Feel free to contact me to discuss.

Sincerely,

[signed]

Mark Howitson
Deputy General Counsel

24 comments on “Facebook Scavenger

  1. This is fantastic, but I think I found a bug in Firefox 3 beta 2 on Vista: After I installed the extension, whenever I opened a new tab with Ctrl+T the cursor would not be in the address bar (whereas usually when you open a new tab, the focus is automatically on the address bar so you can start typing an address immediately). When I uninstalled the extension the problem went away. I wonder if the extension is stealing focus from the address bar? Unfortunately, this is a dealbreaker for me. :( I haven’t tested in Firefox 2.

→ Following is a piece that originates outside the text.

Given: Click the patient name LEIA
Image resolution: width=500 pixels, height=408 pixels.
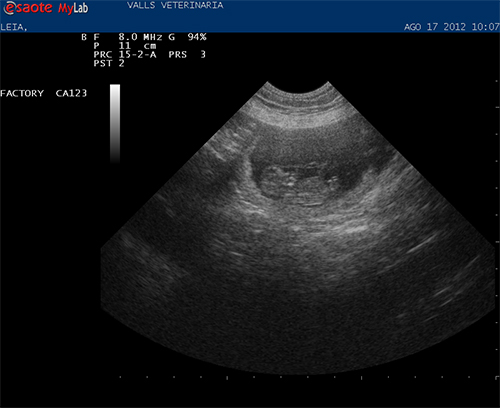Looking at the screenshot, I should pos(13,27).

  2. You could also show Plaxo/Scoble how these things ought to be done. Give users a way to upload their CSVs and have them integrated, likely so that visitors can not figure out the source of the data and that people can opt out of the aggregation.

  3. Alan L says:

    Thanks a lot, this seems handy!

    Just one small thing: I’d like to run it in the background for a while; I don’t need to be reminded that it’s there until I need it. When I installed it, it inserted its button into my toolbar (next to Back, Forward, Home, etc.) “Okay, fine”, I thought, “I don’t want it there, but I can hide it easily”. So I hit “Customize” and dragged the button into the button manager popup thing so I wouldn’t have to look at it all the time. But every time I restart Firefox, the button forces itself back into my toolbar – could you make it stop? I’d really rather be able to hide it.

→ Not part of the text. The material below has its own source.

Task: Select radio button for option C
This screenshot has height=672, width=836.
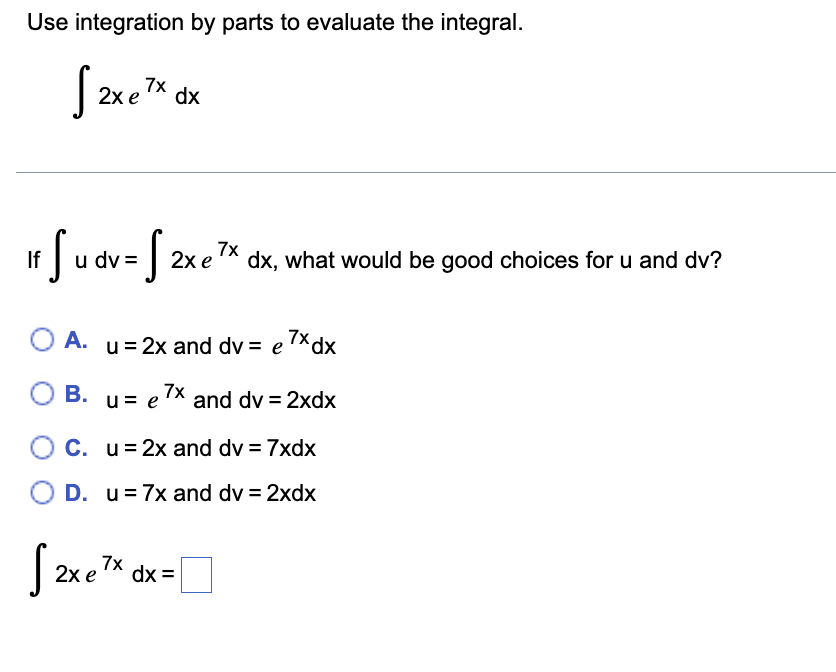Action: click(41, 448)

    Thanks again for taking the time to develop this!

  4. Adrian Smith says:

    Thanks for this, I’ll give it a go!

    Can it also export as vCard, or is there an easy conversion from CSV to vCard?

  5. Charlie Herron says:

    1.0.4 doesn’t seem to work for Linux Firefox. In facebook-data.csv I just get one line:

    “Id”,”Name”,”E-mail Address”,”E-mail 2 Address”,”E-mail 3 Address”

  6. Fred says:

    Thanks for the great extension, it works quite well. On thing I noticed though is that it does not save letter with accents in fields other than the name. I tried to change the encoding when reading the file (with OpenOffice.org) and the characters with accents still won’t show. Thanks in advance for checking it out.

  7. john says:

    Dear Chris, Love this idea and doesn’t violate Facebook terms, eager to save my contact details of all my new online Facebook buddies, but don’t like being at the mercy of Facebook. I download and installed your Scavenger extension, but nothing happens, no icon in the toolbar as shown, why? Using Firefox current verion 2.0.0.12. Help? John.

  8. john says:

    Just realised that the link for Scavenger on this page actually installs instead Facebook image-to-e-mail ver 1.2.3, so is Scavenger no longer available?

  9. john says:

    It’s now downloading correct file, Scavenger Ver. 1.1.3, tested it on several friends profiles and yes it does what is says, it downloads all profile information, ‘except’ e-mail addresses, not one of the profile downloaded had the e-mail address, each time missing, curious why?

  10. mega says:

    omg, how lame can the facebook team be. the real reason for them to reject that addon is because they want to force the poor facebook users to communicate internally instead of via email and then by looking at the content of the messages bombard them with specific adds and god knows what other reasons. “blind in one eye”, how rude..

  11. jayjay says:

    Can they even demand that? I don’t think that facebook has more power than say the right to free speech. Why don’t you make it open source software, then facebook can do nothing about it…. (or send me an email with the extension?)
    I would very much like to import my Facebook friends into Outlook so I can sync it with my mobile phone. But without your extension I have to do this by hand… Aaargh!.

  12. Josh says:

    Hi,
    this is puzzling. I do understand facebook can ban people from entering their site, what I do not understand is how can they have any power over other people’s websites? Sure, you are not supposed to use the extension, but I still do not see a reason why it can not be available for other people to use at their own risk (I assume the tool is not integrated into facebook and is just a scraper of the site.).
    Could you please tell me more? I would love to understand these issues.